Obama has faced heavy criticism dating to the early days of his administration when he gave speeches that opposition political figures said amounted to an apology for the strong U.S. military and foreign policy posture after the Sept. 11 attacks. He also was attacked by some for backing away from missile-defense deployments in Eastern Europe and for trying to “reset” relations with Russia.

The 10 or so Republicans vying for their party’s presidential nomination have been casting him as a weak leader. But, with elections 18 months away, none of the Republicans has seized the imagination of a broad swath of U.S. voters, who are largely consumed with the struggling American economy.

After the 2001 attacks, the United States quickly burned through a huge fund of global sympathy with its invasion of Iraq under the leadership of former President George W. Bush. Some close allies shunned Washington over a war that is only now ending after more than eight years. In the Muslim world, America is still trying to undo the perception that the U.S. is at war with Islam, witness Obama’s words Sunday night:

“We must also reaffirm that the United States is not — and never will be — at war with Islam…. Bin Laden was not a Muslim leader; he was a mass murderer of Muslims.”

“Bin Laden is dead.

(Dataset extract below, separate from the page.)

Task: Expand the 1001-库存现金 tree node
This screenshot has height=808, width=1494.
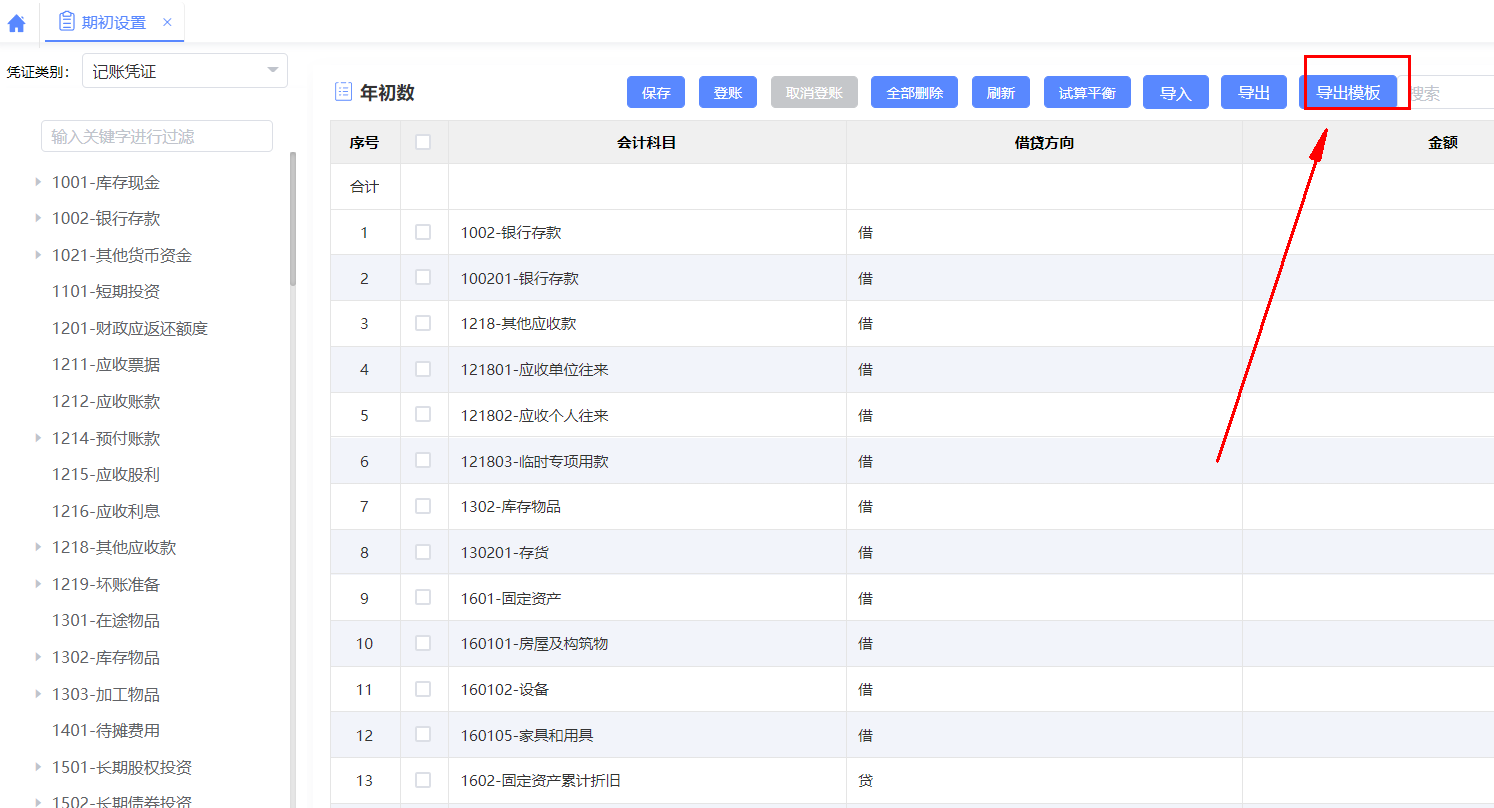Action: [38, 182]
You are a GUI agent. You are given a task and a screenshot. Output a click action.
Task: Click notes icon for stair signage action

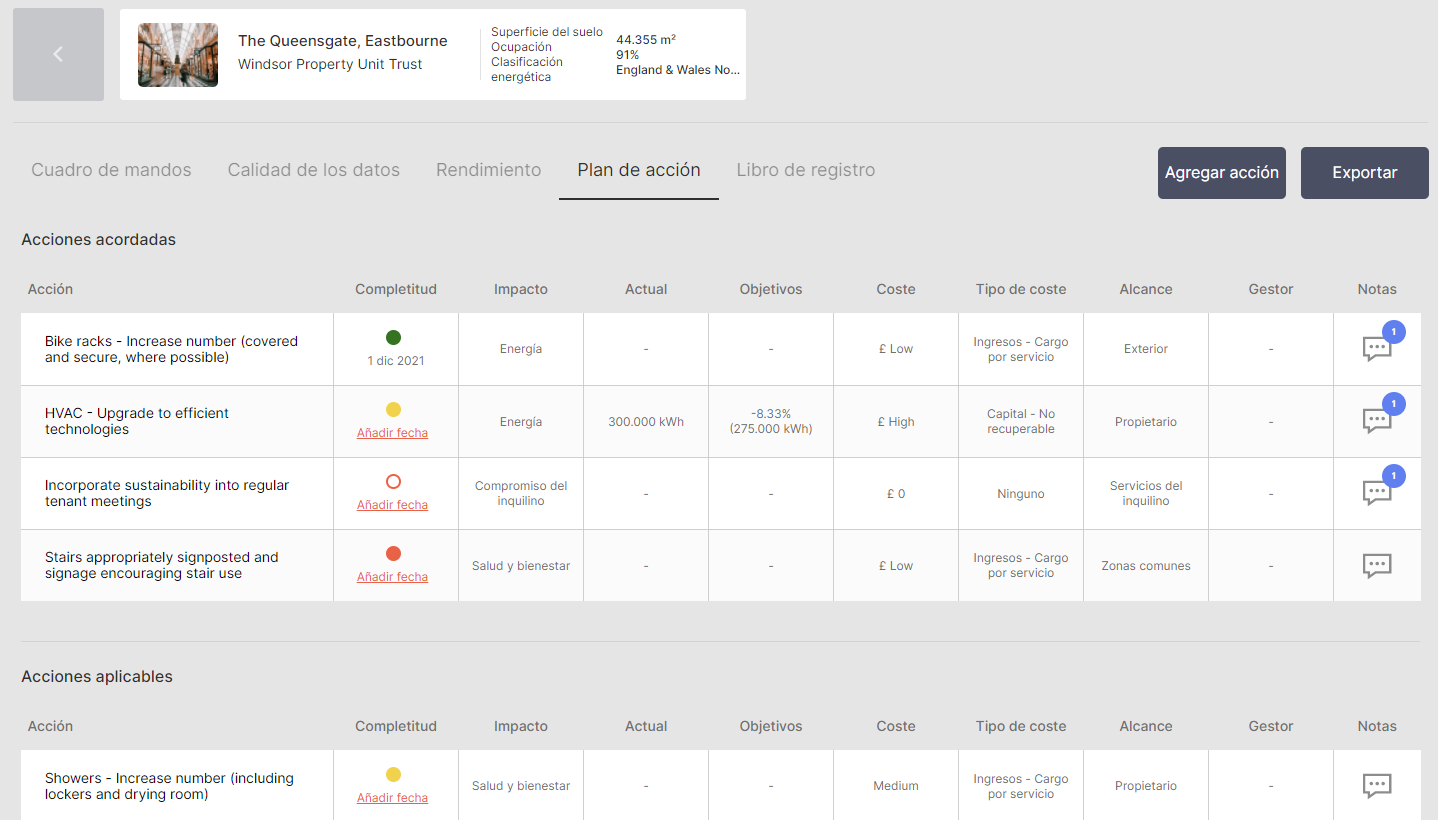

Al-Qaida is not,” CIA director Leon Panetta wrote in a memo to agency employees Monday morning.

From the fastness of the towering mountains along the Afghan-Pakistan border to the ungoverned regions of Yemen at the bottom of the Arabian peninsula to the deserts of North Africa to the feared bands of sympathizers inside the United States and Europe, al-Qaida still flourishes. Bin Laden’s death will be a psychological blow, but one that foments retribution.

And the nearly 10-year lapse between Sept. 11 and bin Laden’s death has seen a devolution of power away from the tall and striking Saudi Arabian who was born to a family of wealth.

Fundamental questions remain, too, about the course of the U.S. war in Afghanistan, where Obama has vowed to begin withdrawing forces this summer. Will pressure build for an outright end to the conflict that many critics see as a Vietnam-style quagmire, a vast waste of resources and American lives.

And what of Pakistan, where Obama apparently was holed up in a specially built compound in Abbottabad, a city not far from Islamabad and home to a brigade from Pakistani Army’s second division and the location of the Army’s military academy. The leadership of that country was kept in the dark until after bin Laden was killed, his body spirited away by helicopter to Afghanistan and then given a burial at sea.

Answers to the vast array of questions raised by bin Laden’s death will likely grow. And the answers to those questions could explode over the coming weeks, months and years like time bombs that shake rather than build upon the political and strategic victory achieved in killing the al-Qaida figurehead.